Our work addresses the problem of data provenance--which handles how data is collected and processed, who interacts with the data, what is added to the data, where data originates, when data is collected, and similar questions. More and more, we are using electronic sensors to collect data, which allow for massive data accumulation. However, this huge amount of data comes with a price--sensor drift, sensor failure, logger failure, server failures, and other "technical difficulties". By making data and everything that affects it transparent, data provenance gives integrity to the scientific conclusions drawn from digital data.

Currently, Morgan is working with Little-JIL--a visual programming language that allows informative "metadata" to be captured while raw sensor data is processed into a more usable format. She is focusing on making the process more usable for non-programmers (specifically stream ecologists) by adding a graphical user interface to the process with a setup wizard. She has also revised and built upon the existing Little-JIL process so that more provenance data about input files and .properties files used in the process can be passed on to a DDG.

On a day to day basis, she is programming (mainly working in Java) but also collects water samples and digital data from the hydro sensors in the forest once a week.

So far, she has learned a lot about the software design process, especially with regards to collaborating with scientists from a different field. She has also learned about the importance of creating data management protocol for the sake of reproducibility and reliability.

From here, there are many ways to go with Morgan's side of the project. She would like to see the process abstracted so that a scientist could use it to collect provenance data from any kind of sensor. She would also like to see it be connected to a DDG-creating process. It would also be good to see it developed into an even more usable tool for scientists.


Sofiya is using a graph (a structure that describes relations between the elements - procedures and data instances - that constitute the process) to represent the specific process that a piece of data undergoes.
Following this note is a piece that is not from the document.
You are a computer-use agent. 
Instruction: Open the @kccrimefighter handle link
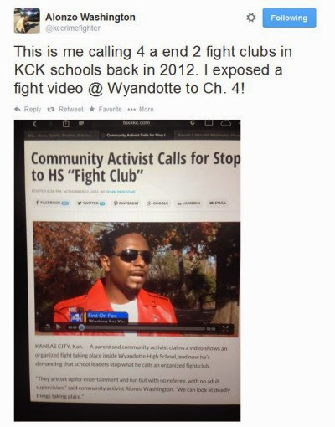click(x=73, y=28)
Her goal is to optimally represent the different manipulations of the data and to collect the provenance information of a running process.

The central question that she is addressing is what amount of information to collect about a process. It appears preferable to maximize the details in order to avoid undermining any software functionality that could be of interest. However, massive data sets are very likely to be manipulated in practice, in which case, the amount of provenance information explodes.
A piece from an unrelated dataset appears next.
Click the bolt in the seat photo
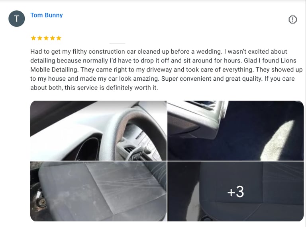Viewport: 306px width, 227px height. (41, 203)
On a day-to-day basis, she works on a computer program that collects information on a process strictly defined in the graphical language Little-JIL. She also describes traversals of Process Derivation Graphs (graphs showing all possible execution paths) using Data Derivation Graphs (graphs showing execution paths of particular pieces of data) to help consider the possible handlings of the data and errors that may occur during the process.

While working on the project, she has become familiar with the problem in scientific research of keeping data measurements consistent and adequate for analysis and comparison despite the variation of scientific methods and the myriad of circumstances that may flaw the validity of the data.

In the future, Sofiya is looking to continue working on the software for collecting, storing, and using data provenance information. She is hoping that the basic functionality supported by the software will solve the problem of data provenance in strictly defined processes in many domains including science, engineering, and health care.